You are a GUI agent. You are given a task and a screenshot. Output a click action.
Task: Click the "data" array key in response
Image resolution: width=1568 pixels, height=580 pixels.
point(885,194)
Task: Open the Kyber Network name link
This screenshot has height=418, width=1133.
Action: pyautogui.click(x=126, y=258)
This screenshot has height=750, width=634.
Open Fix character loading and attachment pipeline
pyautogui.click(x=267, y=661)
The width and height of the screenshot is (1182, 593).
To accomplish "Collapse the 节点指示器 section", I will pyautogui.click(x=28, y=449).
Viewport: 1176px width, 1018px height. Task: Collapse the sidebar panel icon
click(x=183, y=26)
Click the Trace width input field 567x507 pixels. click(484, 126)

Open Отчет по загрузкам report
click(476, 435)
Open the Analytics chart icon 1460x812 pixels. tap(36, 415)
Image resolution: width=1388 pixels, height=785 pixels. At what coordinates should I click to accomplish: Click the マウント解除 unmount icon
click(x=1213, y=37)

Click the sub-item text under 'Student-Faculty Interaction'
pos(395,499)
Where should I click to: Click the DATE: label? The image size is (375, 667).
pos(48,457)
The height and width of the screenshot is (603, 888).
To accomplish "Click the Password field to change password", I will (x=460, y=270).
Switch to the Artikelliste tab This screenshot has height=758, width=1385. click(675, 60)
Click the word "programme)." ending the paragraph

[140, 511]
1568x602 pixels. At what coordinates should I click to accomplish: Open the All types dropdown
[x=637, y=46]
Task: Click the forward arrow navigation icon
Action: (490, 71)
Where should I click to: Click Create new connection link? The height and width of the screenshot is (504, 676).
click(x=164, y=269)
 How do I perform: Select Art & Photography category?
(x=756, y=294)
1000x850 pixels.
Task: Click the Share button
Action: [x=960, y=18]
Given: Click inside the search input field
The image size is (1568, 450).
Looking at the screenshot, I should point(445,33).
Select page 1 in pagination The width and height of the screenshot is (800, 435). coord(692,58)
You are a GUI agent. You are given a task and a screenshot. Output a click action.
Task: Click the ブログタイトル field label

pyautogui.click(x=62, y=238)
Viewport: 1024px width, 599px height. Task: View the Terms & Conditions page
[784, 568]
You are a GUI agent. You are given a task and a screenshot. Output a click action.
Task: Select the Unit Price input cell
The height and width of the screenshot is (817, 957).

⁂

*How to complete this task*:
Give back each entry so that it matches the original word for word.

*Reply to the exercise*:
You are a GUI agent. You are given a task and a screenshot. Output a click action.
Task: Click the "data" array key in response
Image resolution: width=1568 pixels, height=580 pixels.
point(885,194)
Task: Open the Kyber Network name link
This screenshot has height=418, width=1133.
Action: pyautogui.click(x=126, y=258)
This screenshot has height=750, width=634.
Open Fix character loading and attachment pipeline
pyautogui.click(x=267, y=661)
The width and height of the screenshot is (1182, 593).
To accomplish "Collapse the 节点指示器 section", I will pyautogui.click(x=28, y=449).
Viewport: 1176px width, 1018px height. Task: Collapse the sidebar panel icon
click(x=183, y=26)
Click the Trace width input field 567x507 pixels. click(484, 126)

Open Отчет по загрузкам report
click(476, 435)
Open the Analytics chart icon 1460x812 pixels. tap(36, 415)
Image resolution: width=1388 pixels, height=785 pixels. At what coordinates should I click to accomplish: Click the マウント解除 unmount icon
click(x=1213, y=37)

Click the sub-item text under 'Student-Faculty Interaction'
pos(395,499)
Where should I click to: Click the DATE: label? The image size is (375, 667).
pos(48,457)
The height and width of the screenshot is (603, 888).
To accomplish "Click the Password field to change password", I will (x=460, y=270).
Switch to the Artikelliste tab This screenshot has height=758, width=1385. click(675, 60)
Click the word "programme)." ending the paragraph

[140, 511]
1568x602 pixels. At what coordinates should I click to accomplish: Open the All types dropdown
[x=637, y=46]
Task: Click the forward arrow navigation icon
Action: (490, 71)
Where should I click to: Click Create new connection link? The height and width of the screenshot is (504, 676).
click(x=164, y=269)
 How do I perform: Select Art & Photography category?
(x=756, y=294)
1000x850 pixels.
Task: Click the Share button
Action: [x=960, y=18]
Given: Click inside the search input field
The image size is (1568, 450).
Looking at the screenshot, I should point(445,33).
Select page 1 in pagination The width and height of the screenshot is (800, 435). coord(692,58)
You are a GUI agent. You are given a task and a screenshot. Output a click action.
Task: Click the ブログタイトル field label

pyautogui.click(x=62, y=238)
Viewport: 1024px width, 599px height. Task: View the Terms & Conditions page
[784, 568]
You are a GUI agent. You are given a task and a screenshot. Output a click action.
Task: Select the Unit Price input cell
The height and width of the screenshot is (817, 957).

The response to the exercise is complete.